▶ Stored data:
►

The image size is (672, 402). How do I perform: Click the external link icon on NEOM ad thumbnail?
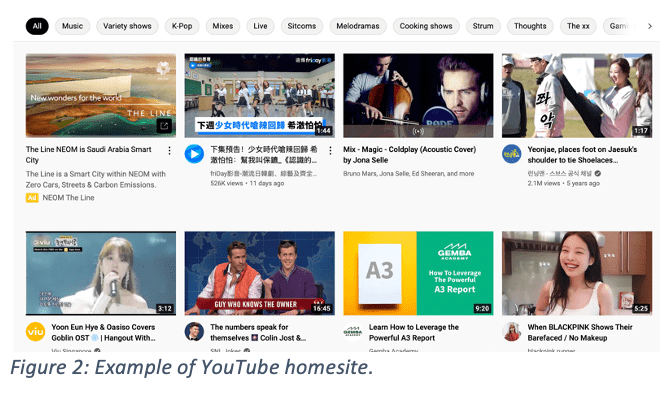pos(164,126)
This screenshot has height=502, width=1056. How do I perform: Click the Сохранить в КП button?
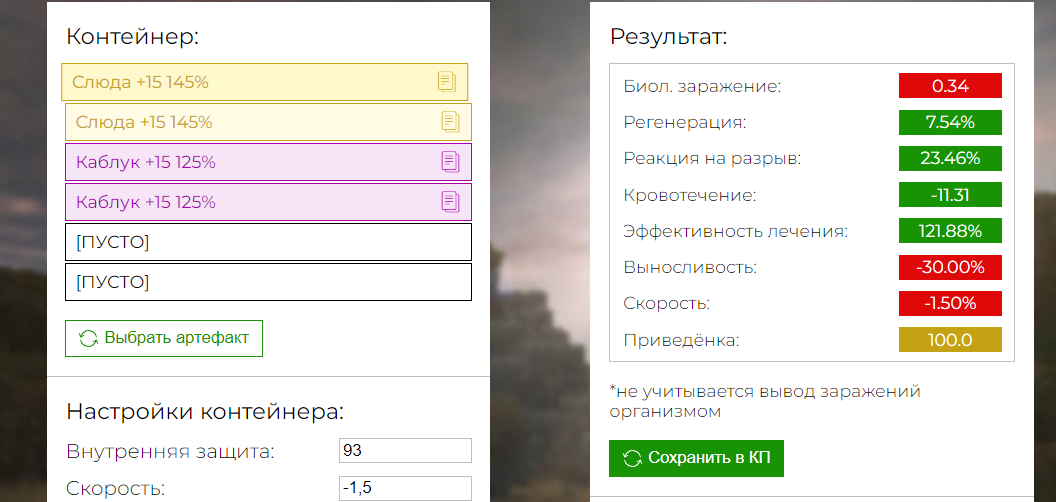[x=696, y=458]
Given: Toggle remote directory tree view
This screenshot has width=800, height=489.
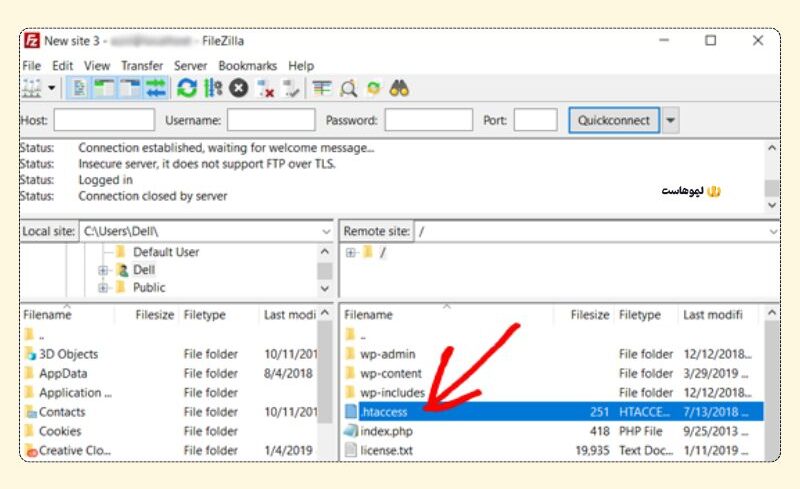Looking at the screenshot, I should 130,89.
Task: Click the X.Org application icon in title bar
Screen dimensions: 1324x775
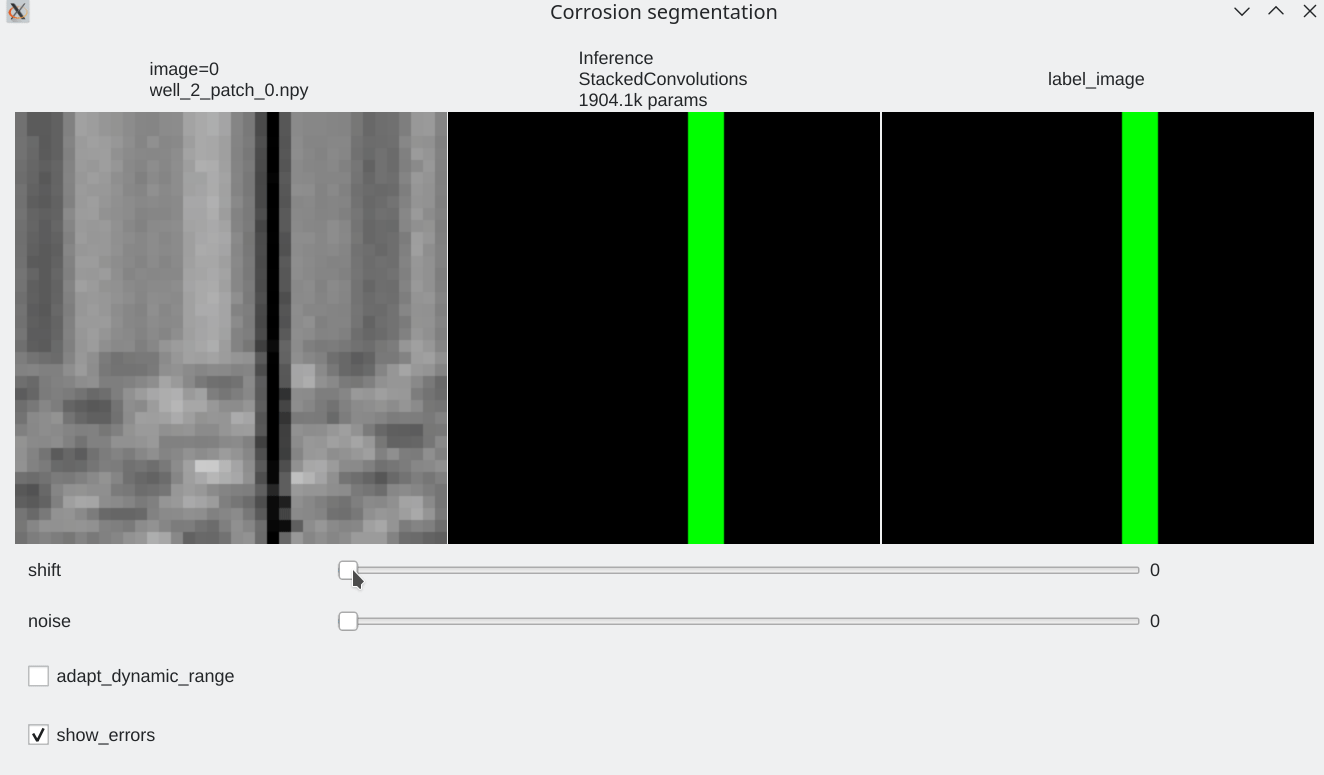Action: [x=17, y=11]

◄

▶ Try it:
Beginning at the line that contains "This screenshot has height=502, width=1056.", copy each remaining line of the records exactly, through the final one. Omit the pictures.

▶ Written response:
This screenshot has height=502, width=1056. How do I perform: Click the Сохранить в КП button?
[x=696, y=458]
Given: Toggle remote directory tree view
This screenshot has width=800, height=489.
Looking at the screenshot, I should 130,89.
Task: Click the X.Org application icon in title bar
Screen dimensions: 1324x775
Action: [x=17, y=11]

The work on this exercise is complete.